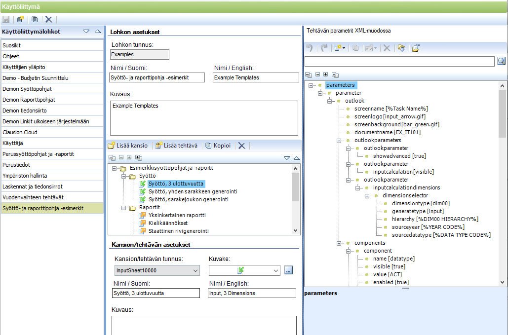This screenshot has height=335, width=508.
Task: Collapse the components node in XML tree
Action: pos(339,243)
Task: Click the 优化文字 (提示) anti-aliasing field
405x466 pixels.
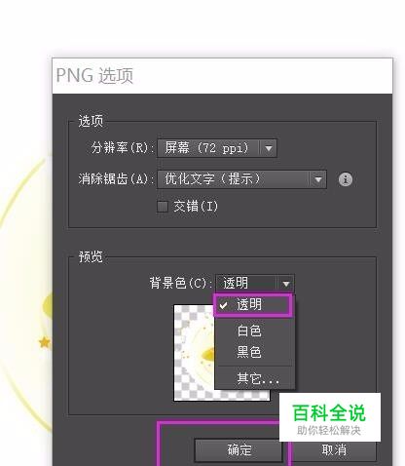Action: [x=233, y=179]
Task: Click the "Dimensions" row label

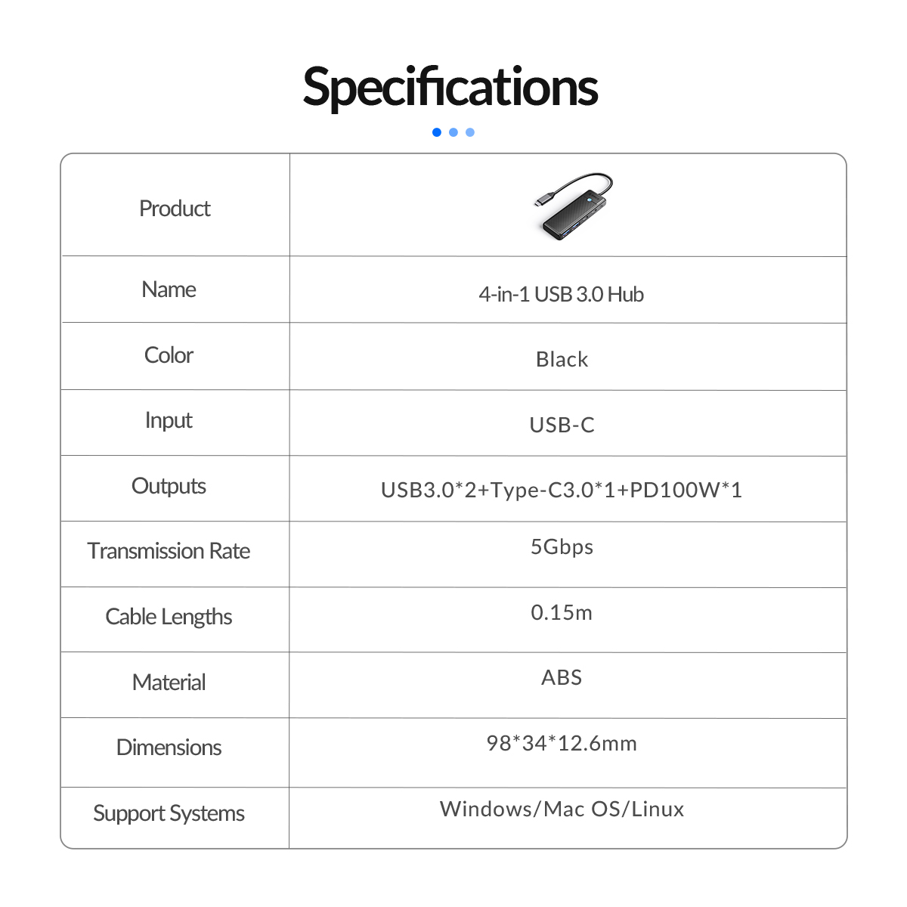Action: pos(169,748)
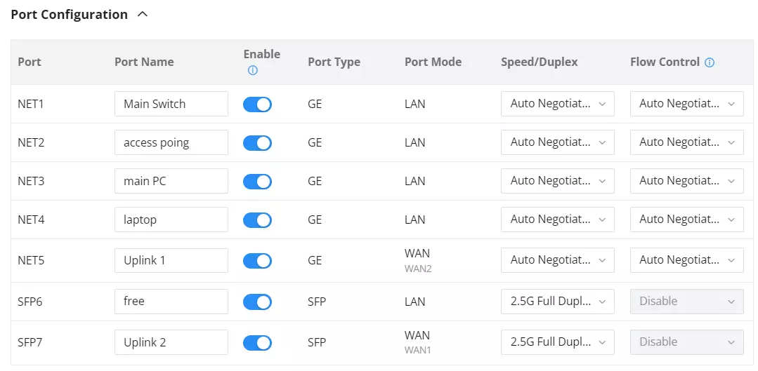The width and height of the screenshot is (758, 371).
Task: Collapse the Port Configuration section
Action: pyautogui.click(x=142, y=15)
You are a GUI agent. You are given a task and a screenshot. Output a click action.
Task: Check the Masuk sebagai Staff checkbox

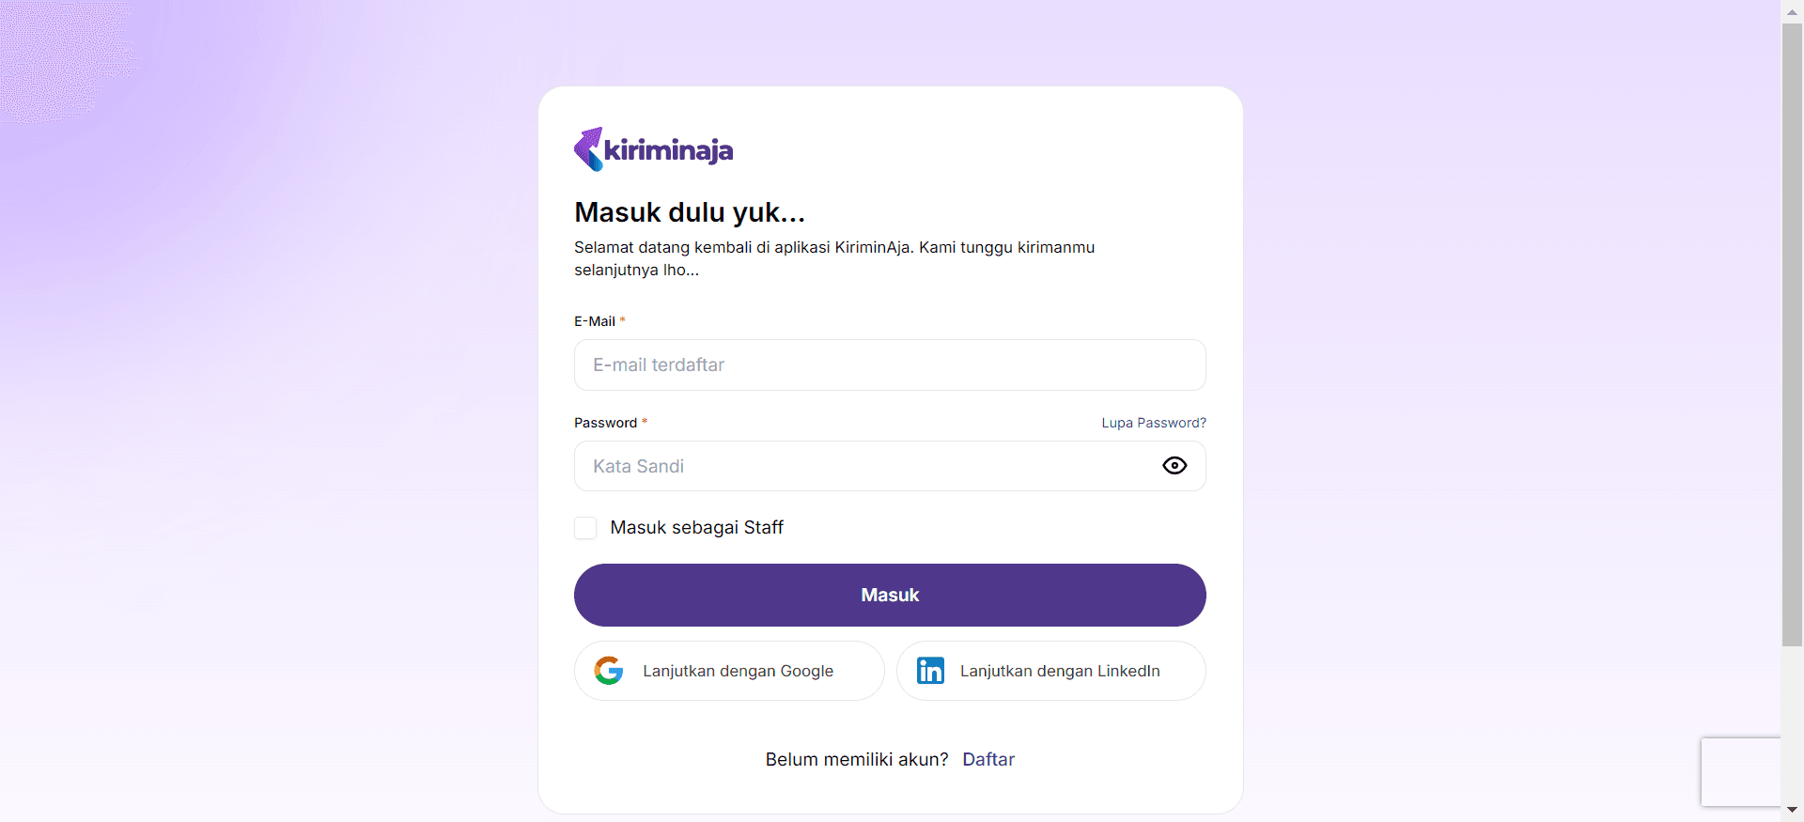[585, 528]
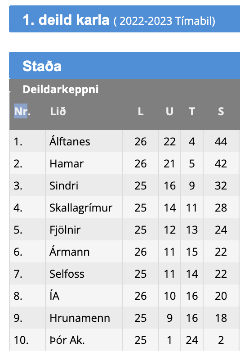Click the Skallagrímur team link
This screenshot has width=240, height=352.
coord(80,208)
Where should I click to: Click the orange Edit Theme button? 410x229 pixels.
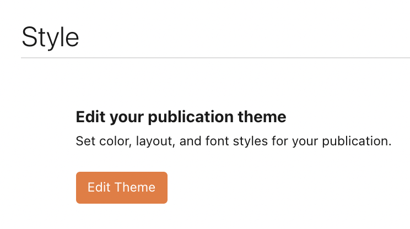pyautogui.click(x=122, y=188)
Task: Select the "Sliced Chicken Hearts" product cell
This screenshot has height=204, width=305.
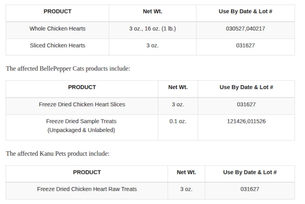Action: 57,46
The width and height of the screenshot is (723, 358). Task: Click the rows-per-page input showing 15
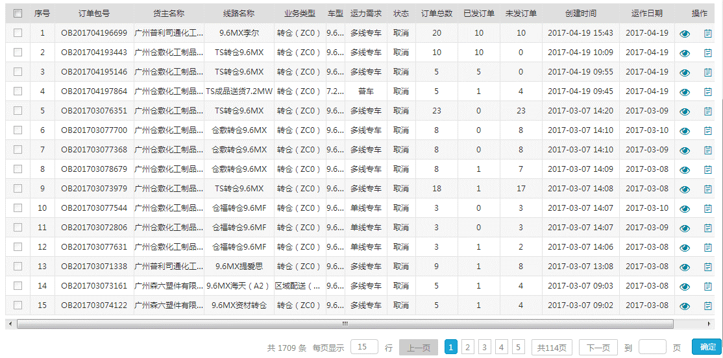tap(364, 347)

▶ **What needs to be done**
Leave out the pictures, and write out exactly the lines from the one containing "This screenshot has height=204, width=305." through the last line of the listing, both included.

▶ **Exercise answer**
This screenshot has height=204, width=305.
Action: 57,46
The width and height of the screenshot is (723, 358). Task: Click the rows-per-page input showing 15
tap(364, 347)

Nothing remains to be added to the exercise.